By Steven Sandor | May 9, 2017
Kori Chilibeck and Matt Moreau work on the tea farm in Flatbush, Alta.
Edmontonians Matt Moreau and Kori Chilibeck are headed to a place you won’t find on Wikipedia itineraries.
On Wednesday, they’ll begin a journey to the former Soviet republic of Tajikistan. They’ll be there to ensure that the contributions made to the United Nations Food Programme by their social enterprise, Earth Group, are put to good use.
This year, profits raised by Earth Group through the sale of water, coffee and tea are slated to feed 400,000 kids. Over the last decade, Chilibeck and Moreau have travelled to various spots around the world – including Haiti, Kenya, Bolivia, Bangladesh and the Philippines – to make sure the funds that Earth Group raises translates into food for needy families.
“We both take zero salaries from this, and we both have other jobs,” says Moreau.
Their travels to Tajikistan will take them on beat-up old Russian planes, and on the road to within a few kilometres of the Afghan border.

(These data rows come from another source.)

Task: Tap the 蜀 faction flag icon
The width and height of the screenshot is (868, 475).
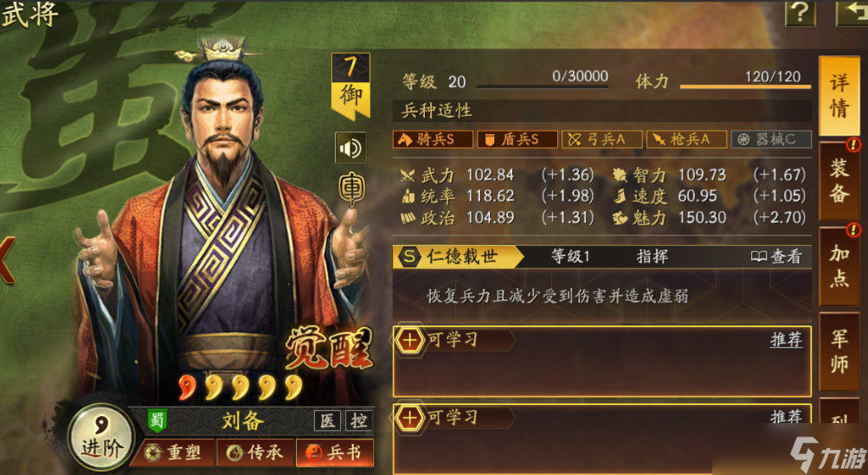Action: tap(158, 420)
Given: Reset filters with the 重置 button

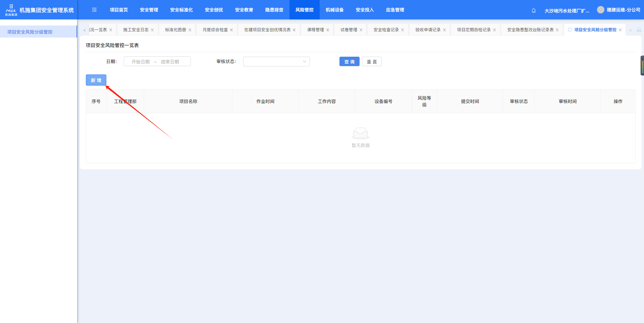Looking at the screenshot, I should click(372, 62).
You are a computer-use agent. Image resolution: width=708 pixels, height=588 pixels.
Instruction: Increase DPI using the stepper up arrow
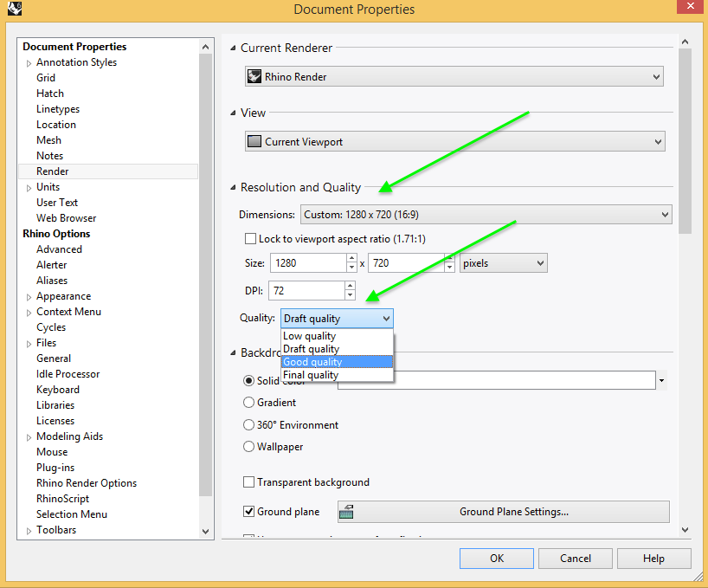coord(350,286)
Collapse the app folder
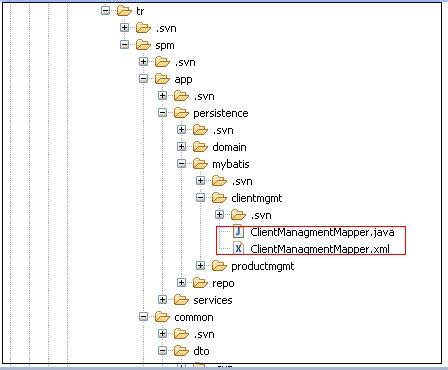 143,79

Chilibeck said they targeted Tajikistan because, though it is located near some of the world’s most politically charged hotspots, it tends to get ignored by the media.
As well, being on the ground helps Moreau and Chilibeck better tell Earth Group’s story back at home. They already have distribution through IKEA and Safeway/Sobeys. London Drugs is coming on board.
“When we go to someone like IKEA to talk about ourselves, we need to be able to tell that story,” says Chilibeck.
Both Moreau and Chilibeck stress that Earth Group is a “social enterprise,” – that is, a company which shifts profits to help society at large – rather than a charity. They have expanded this year and are hiring staff. It’s a far cry from where the company started, out of a garage. Chilibeck says that in, the early days of the company, they regularly flirted with bankruptcy.
Earth Group’s tea is organic trade, and is grown in Flatbush, a hamlet near Westlock, Alta. The coffee is certified fair trade and organic, and inspectors regularly check suppliers in Honduras, Guatemala, Colombia and Peru.